Reefspek

Name of the Vulnerable Software and Affected Versions: CocoaPods (affected versions not specified) Description: The issue concerns the CocoaPods dependency manager, specifically the authentication server trunk.cocoapods.org. A problem was found in the part of the trunk that verifies whether a user has a real email address on signup. It used an rfc-822 library that executes a shell command to validate the email domain MX records validity via a DNS MX lookup. This lookup could be manipulated to execute a command on the trunk server, giving root access to the server and infrastructure. The issue was patched server-side in September 2023 and triggered a full user-session reset, as an attacker could have used this method to write to any Podspec in trunk. Recommendations: At the moment, there is no information about a newer version that contains a fix for this vulnerability.

Name of the Vulnerable Software and Affected Versions: CocoaPods (affected versions not specified) Description: The issue is related to the CocoaPods dependency manager, specifically affecting older pods that migrated from the pre-2014 pull request workflow to trunk. If a pod had never been claimed, it was still possible to do so, and it was also possible to remove all owners from a pod, making it available for claiming. This vulnerability could allow an attacker to gain unauthorized access to protected information about some pods, modify their content, or replace it with arbitrary code. The estimated number of potentially affected devices is not explicitly stated, but it is mentioned that thousands of iOS and macOS apps could be impacted. Recommendations: At the moment, there is no information about a newer version that contains a fix for this vulnerability.
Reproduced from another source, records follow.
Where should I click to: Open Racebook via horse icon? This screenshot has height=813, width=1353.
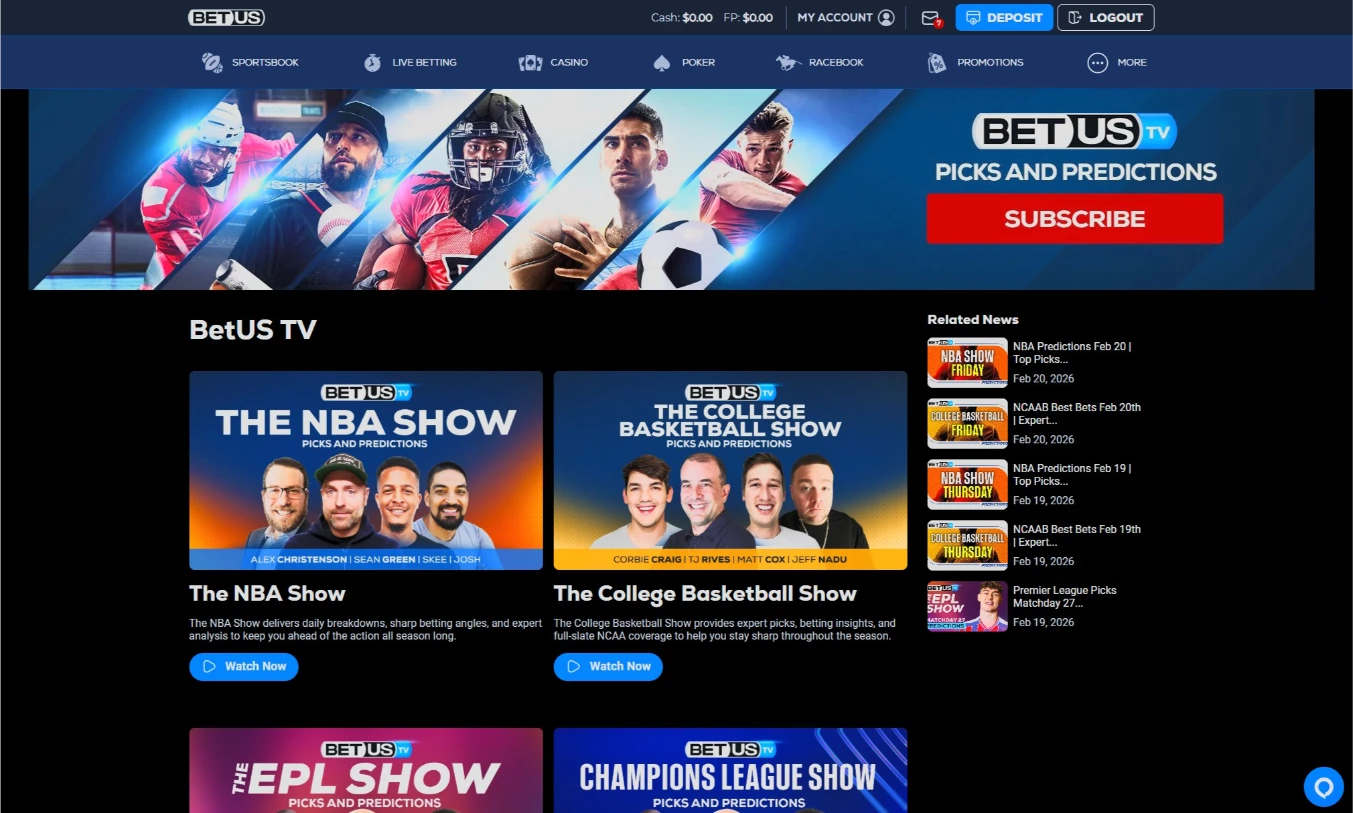pyautogui.click(x=789, y=62)
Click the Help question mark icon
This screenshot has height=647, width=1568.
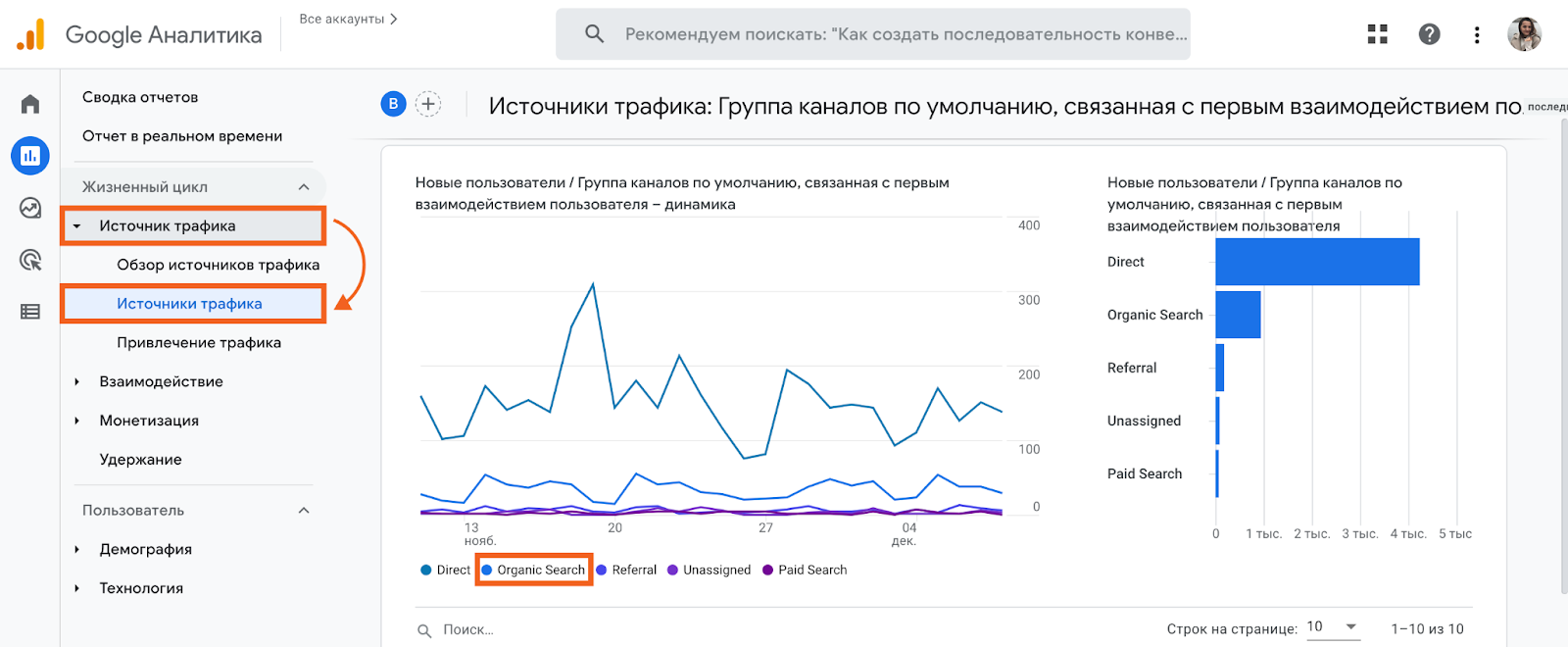click(1429, 34)
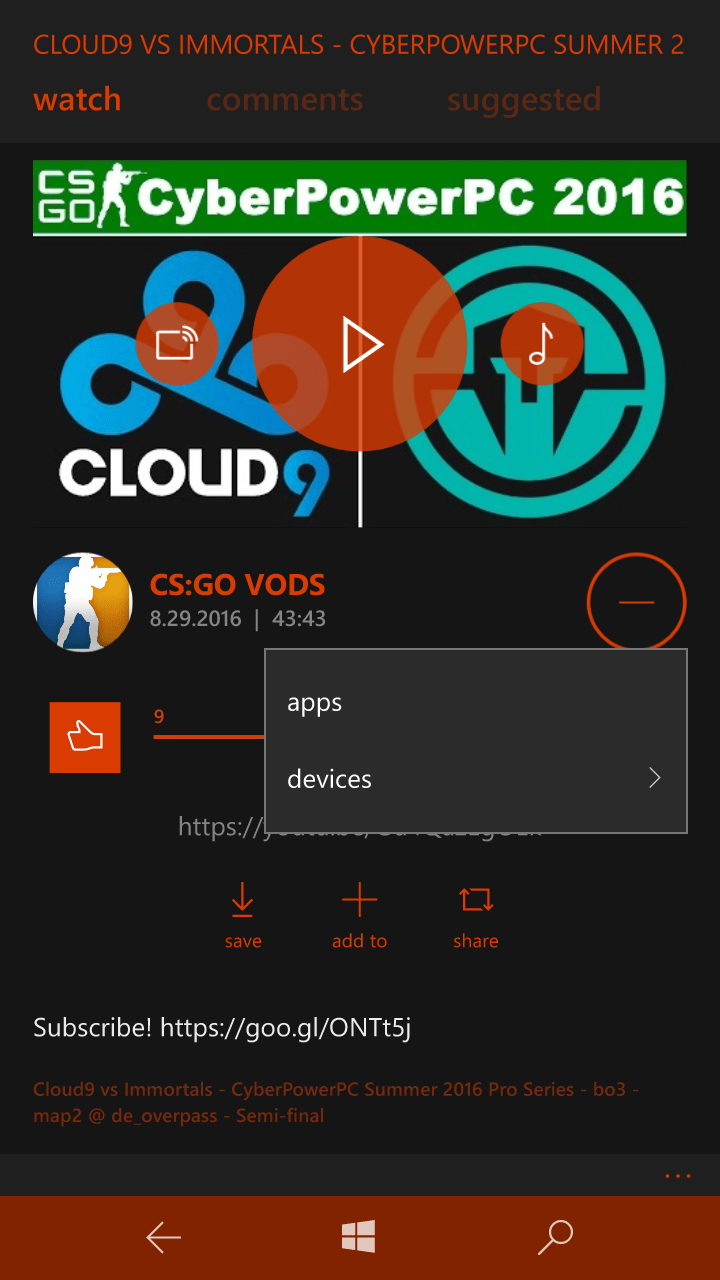This screenshot has height=1280, width=720.
Task: Tap the cast to device icon
Action: (176, 344)
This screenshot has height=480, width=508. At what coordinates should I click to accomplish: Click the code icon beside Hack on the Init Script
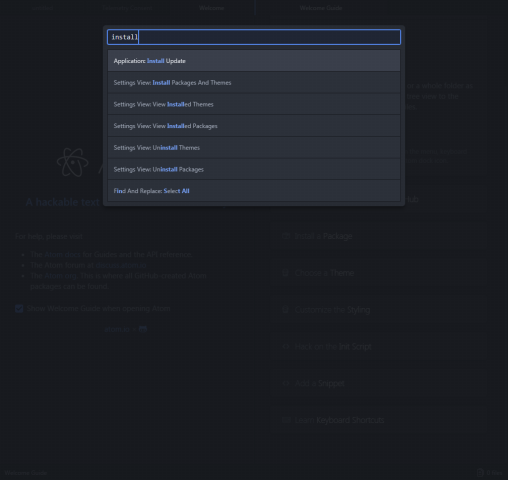point(286,346)
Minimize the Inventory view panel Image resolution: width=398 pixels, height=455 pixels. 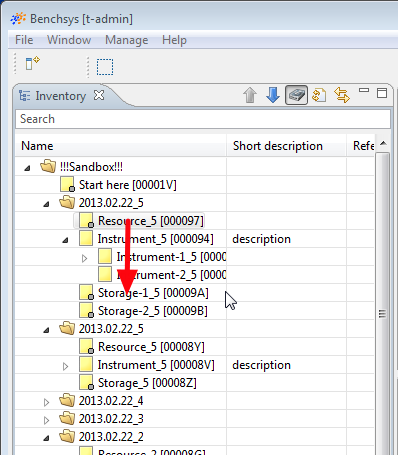pos(364,90)
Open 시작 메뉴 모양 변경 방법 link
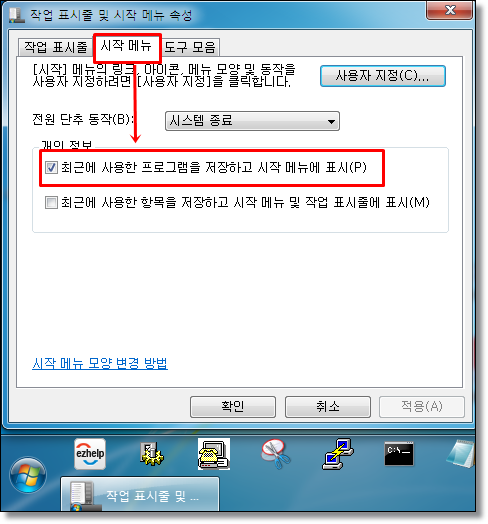Viewport: 488px width, 524px height. (x=100, y=363)
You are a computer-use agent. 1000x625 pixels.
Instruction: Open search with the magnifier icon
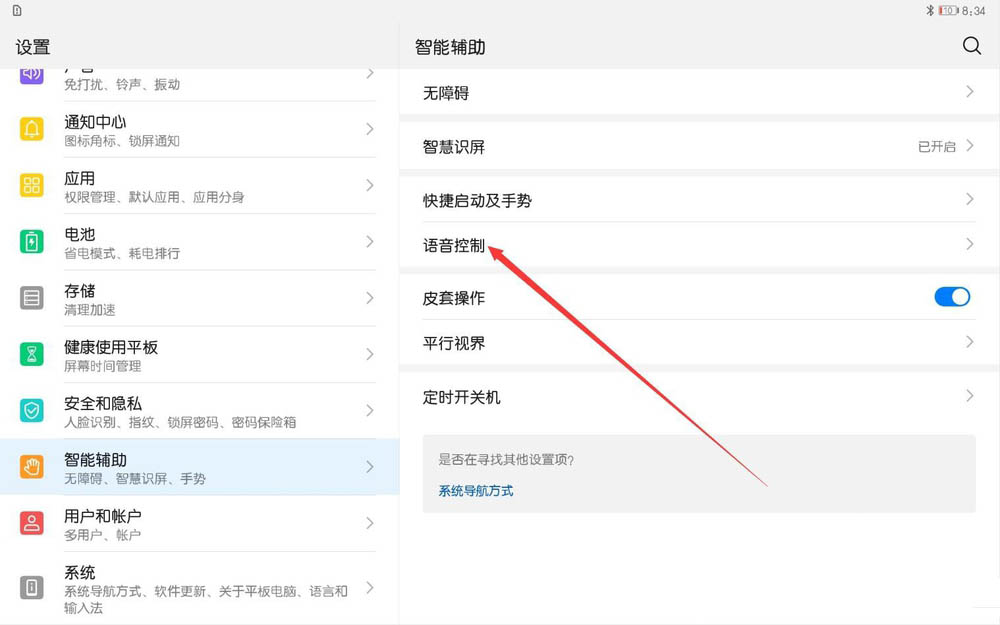pyautogui.click(x=971, y=46)
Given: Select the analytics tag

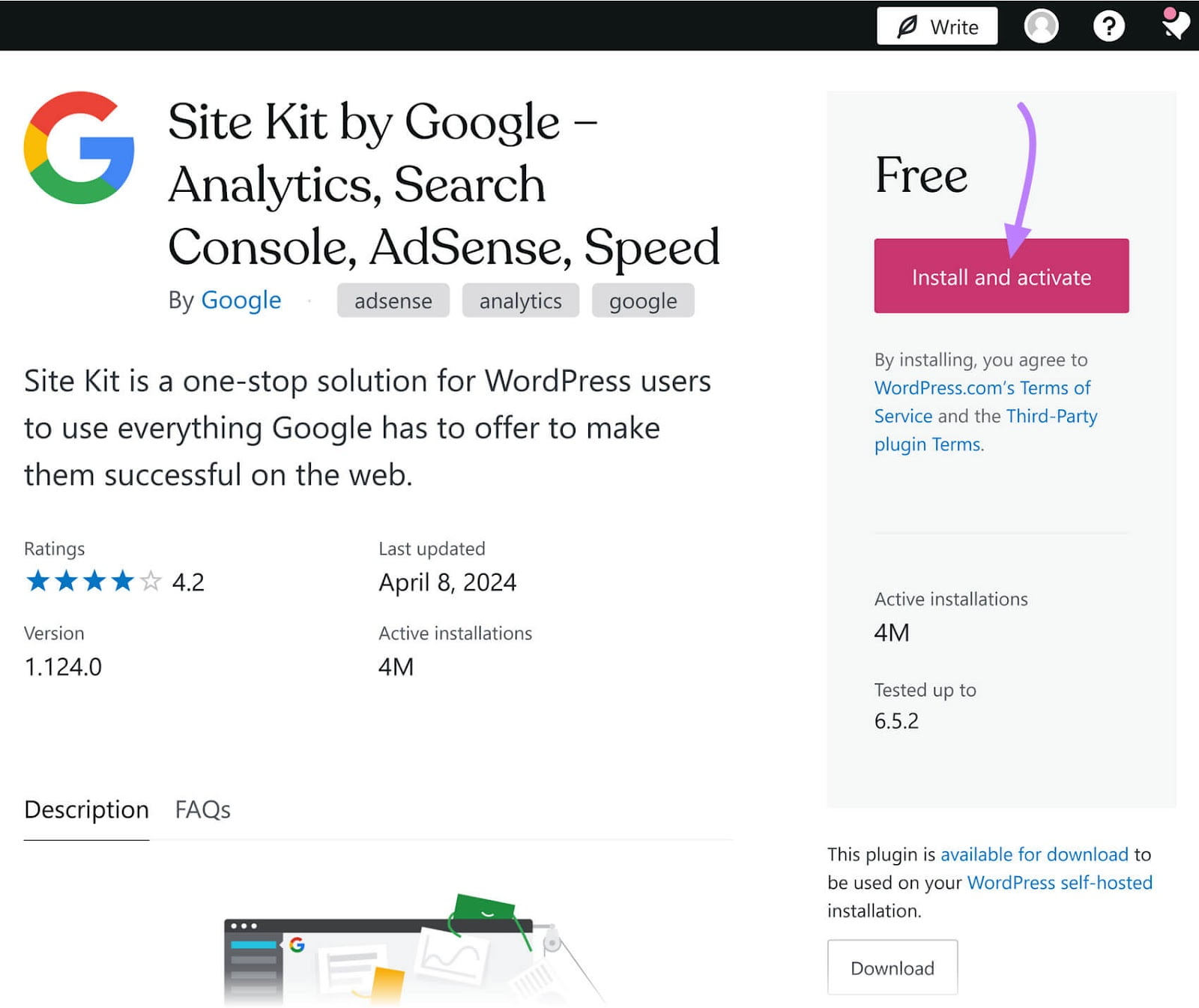Looking at the screenshot, I should (x=520, y=301).
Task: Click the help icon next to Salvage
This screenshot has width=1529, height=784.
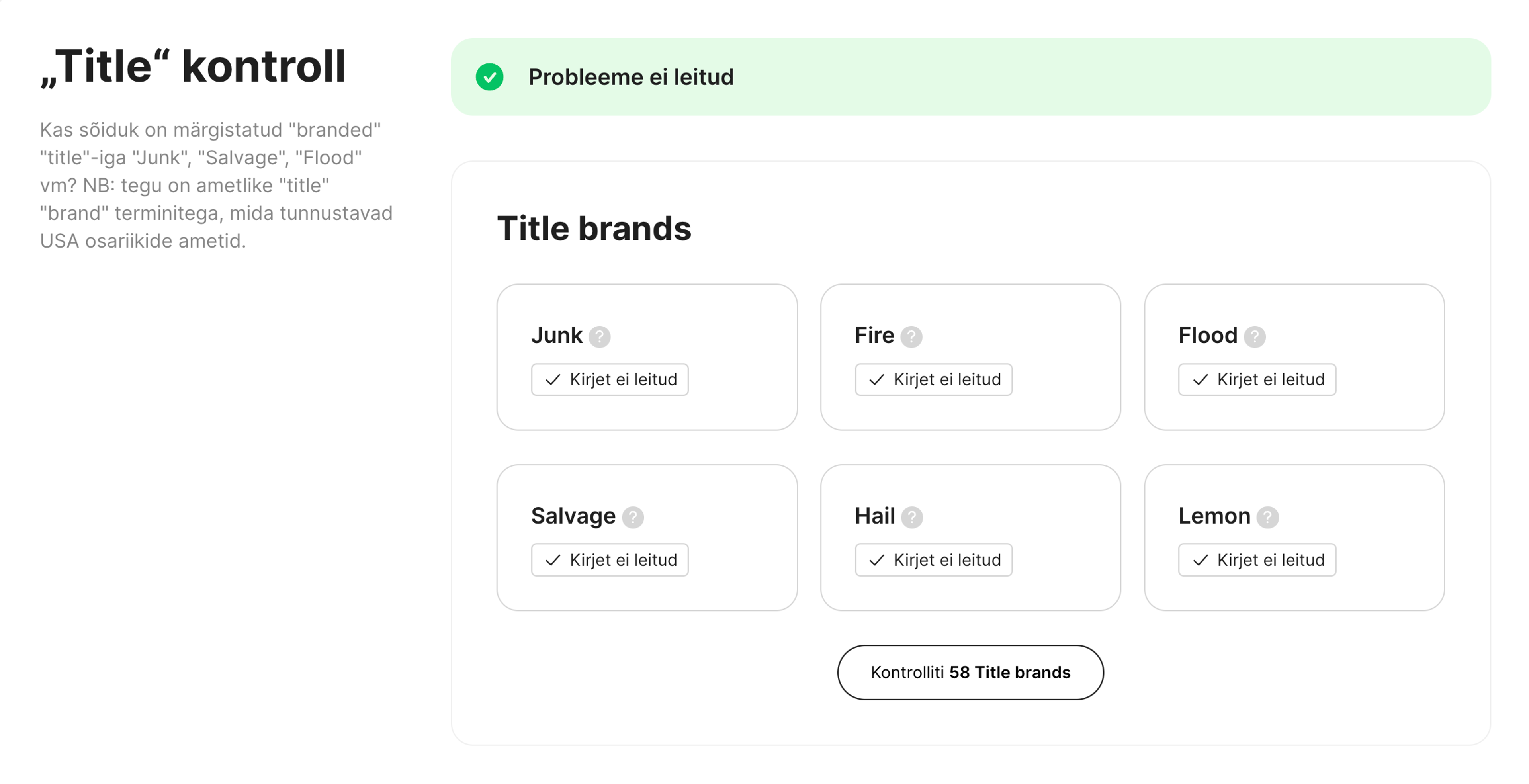Action: [633, 517]
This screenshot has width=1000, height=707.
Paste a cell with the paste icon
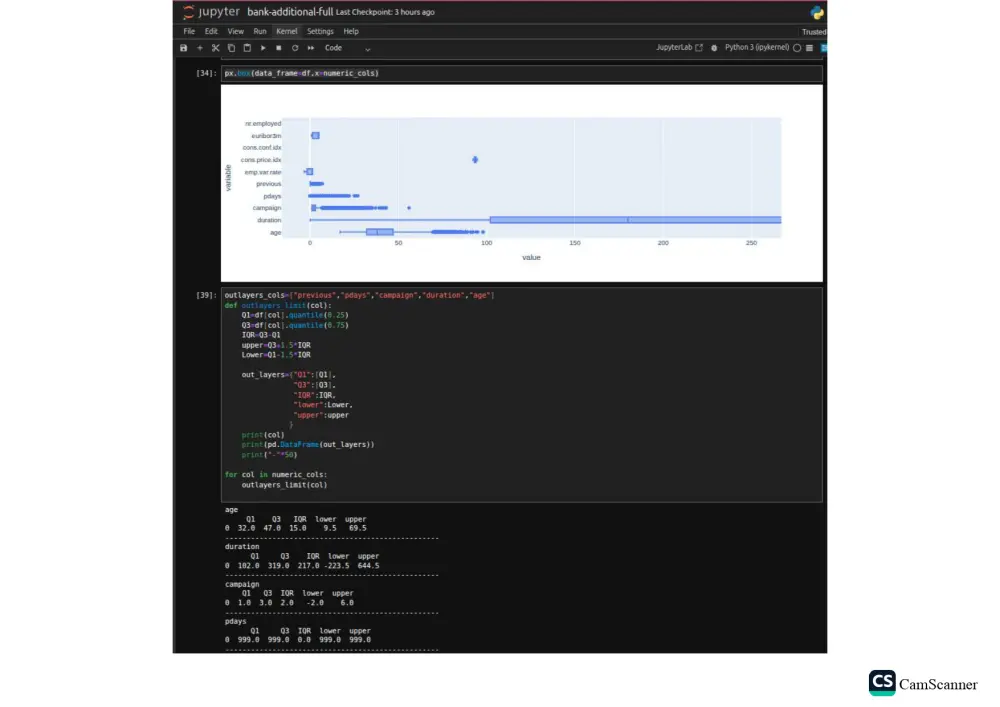[x=246, y=47]
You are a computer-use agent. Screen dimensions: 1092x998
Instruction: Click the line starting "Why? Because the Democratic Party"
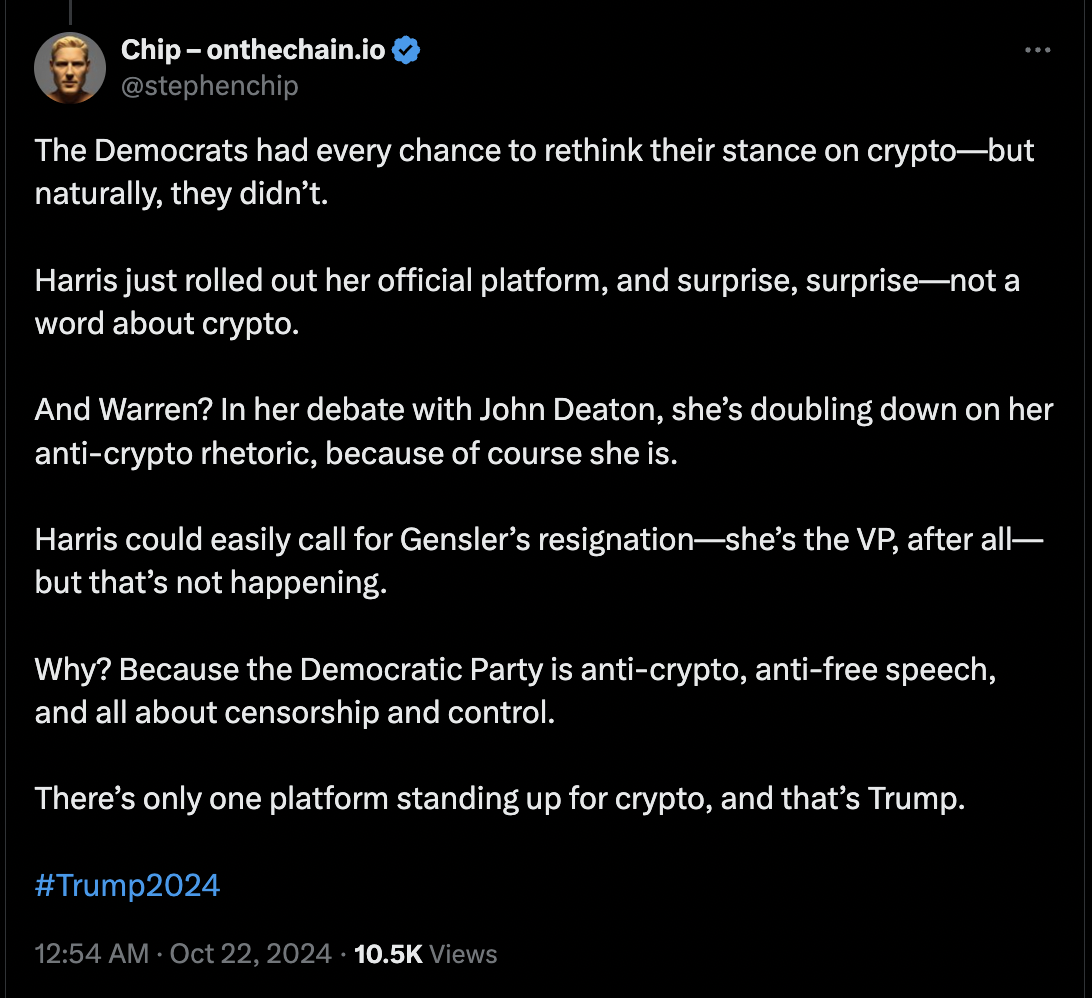(x=515, y=669)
Name of the Vulnerable Software and Affected Versions: CocoaPods (affected versions not specified) Description: The issue is related to the authentication server for the CocoaPods dependency manager, where the trunk sessions verification step could be manipulated, allowing for owner session hijacking. This could result in a full takeover of the CocoaPods trunk account, enabling the threat actor to manipulate pod specifications, disrupt the distribution of legitimate libraries, or cause widespread disruption within the CocoaPods ecosystem. Recommendations: At the moment, there is no information about a newer version that contains a fix for this vulnerability.